Widal (Tube Agglutination)
Widal (Tube agglutination)
Widal (Tube agglutination) test is a blood test that is used to identify typhoid and paratyphoid fever, also known as enteric fever. Enteric fever is a bacterial infection that is caused by the faeces of an acutely infected individual, a recovering individual, or a chronic asymptomatic carrier. The incubation period for enteric fever is 6–30 days, which is the period of time between exposure to an infection and the onset of initial symptoms.
The antibodies develop in response to enteric fever. Widal (Tube Agglutination) test detects antibodies (agglutinins) in a blood sample against two Salmonella enterica antigens (O & H).
Enteric fever that results from bacterial infections include
· Typhoid fever which is caused due to Salmonella enterica serotype Typhi (S. Typhi)
· Paratyphoid fever which is caused due to Salmonella enterica serotypes Paratyphi A (S. Paratyphi A), Paratyphi B (S. Paratyphi B), or Paratyphi C (S. Paratyphi C)
Thus, getting this test done is recommended for the diagnosis of enteric fever as early diagnosis and treatment can prevent serious typhoid fever complications like intestinal bleeding or perforation
Symptoms of typhoid fever and paratyphoid fever
Sustained high fever
Headache
Stomach pain
Diarrhea
Constipation
Fatigue
Cough
Test preparation
No special preparation is required for a Widal (Tube Agglutination) test
Interpretation of the Test Results
Positive test result
· If the patient's serum contains an anti-Salmonella antibody, the reagent's corresponding antigen will be activated and cause visible agglutination (clumping) at the bottom of the test tube after 18 hours.
· The antibody titre is the highest dilution of the patient's serum sample that causes an observable agglutination with the Widal (Tube Agglutination) test antigen suspensions.
· Active infection is indicated by serum samples with titres of 1:80 or higher for O agglutination and 1:160 or higher for H agglutination.
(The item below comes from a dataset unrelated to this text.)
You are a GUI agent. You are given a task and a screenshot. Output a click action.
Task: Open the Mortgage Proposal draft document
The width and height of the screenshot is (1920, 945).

· The diagnosis of enteric fever is confirmed by a rise in titres (fourfold or more) in the two blood samples collected ten days apart.
Negative test result
A negative test result shows that there was no agglutination (clumping) at the bottom of the test tube, meaning that there are no clinically significant levels of the corresponding antibody in the patient's serum
FAQs
How is the sample collected for a Widal (Tube Agglutination) test?
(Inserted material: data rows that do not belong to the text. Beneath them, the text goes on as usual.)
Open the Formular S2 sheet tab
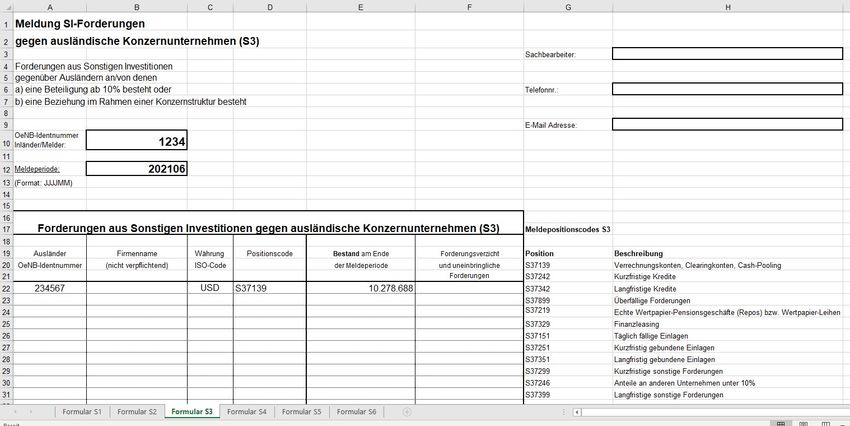Image resolution: width=850 pixels, height=426 pixels. (x=136, y=411)
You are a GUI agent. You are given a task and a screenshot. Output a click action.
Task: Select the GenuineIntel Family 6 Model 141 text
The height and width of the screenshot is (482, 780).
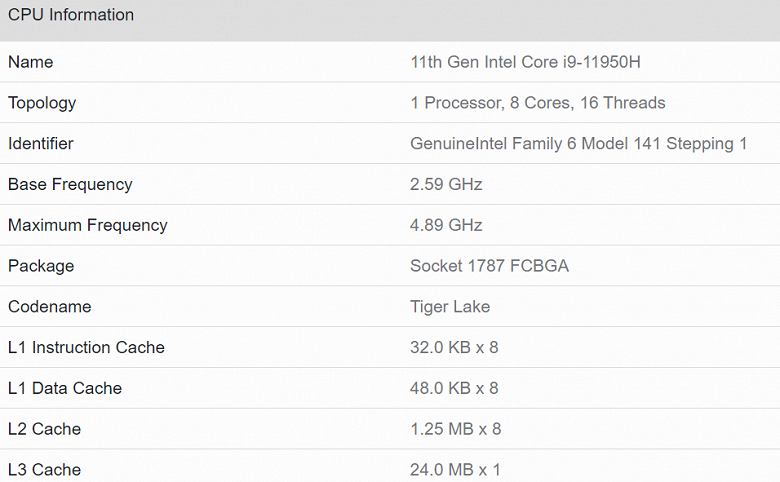(542, 144)
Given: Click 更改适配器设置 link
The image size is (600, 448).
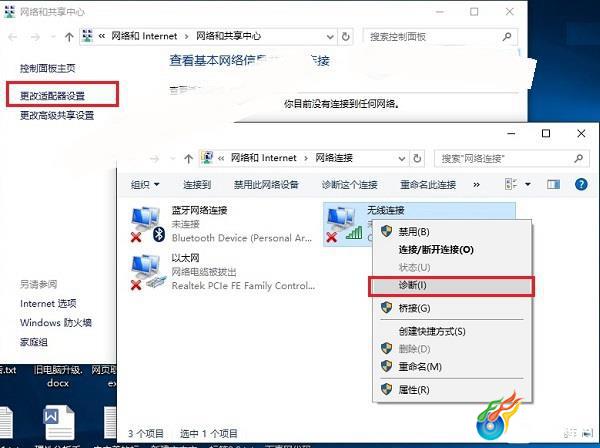Looking at the screenshot, I should pyautogui.click(x=52, y=96).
A blood sample is taken from a vein in the arm using a fine needle. This procedure typically takes no longer than five minutes
What are the risks involved in a Widal (Tube Agglutination) test sample collection?
This test involves negligible risk. There might be slight pain or tenderness around the site where the needle went in. Rarely, the site can become infected.
What is the turnaround time (TAT) for the result of a Widal (Tube Agglutination) test?
The Widal (Tube Agglutination) test result is usually available within the same day the sample was collected; sometimes it could take longer
When is a Widal (Tube Agglutination) test performed?
If an individual suffers from typhoid or paratyphoid symptoms, such as having a consistent fever for 4 to 6 days, then a Widal (Tube Agglutination) test is recommended by the doctor. This test identifies patients with typhoid and paratyphoid fever who have serum O antigen and H antigen agglutinations
What are the limitations of a Widal (Tube Agglutination) test?
The limitations of Widal (Tube Agglutination) test include:
· Increased antibody titres may be found in people who have previously received typhoid vaccination.
· False positive results from the Widal (Tube Agglutination) test can be caused in individuals who have non-enteric Salmonella infections, such as typhus, immunological disorders, chronic liver disease, malaria, and cryptococcal meningitis.
· Even in the presence of bacteriologically confirmed typhoid fever, prior antibiotic use can affect antibody response, resulting in a low titre in the Widal (Tube Agglutination) test.
The Widal agglutination titre varies by geographic location depending on the prevalence of Salmonella infection in that region.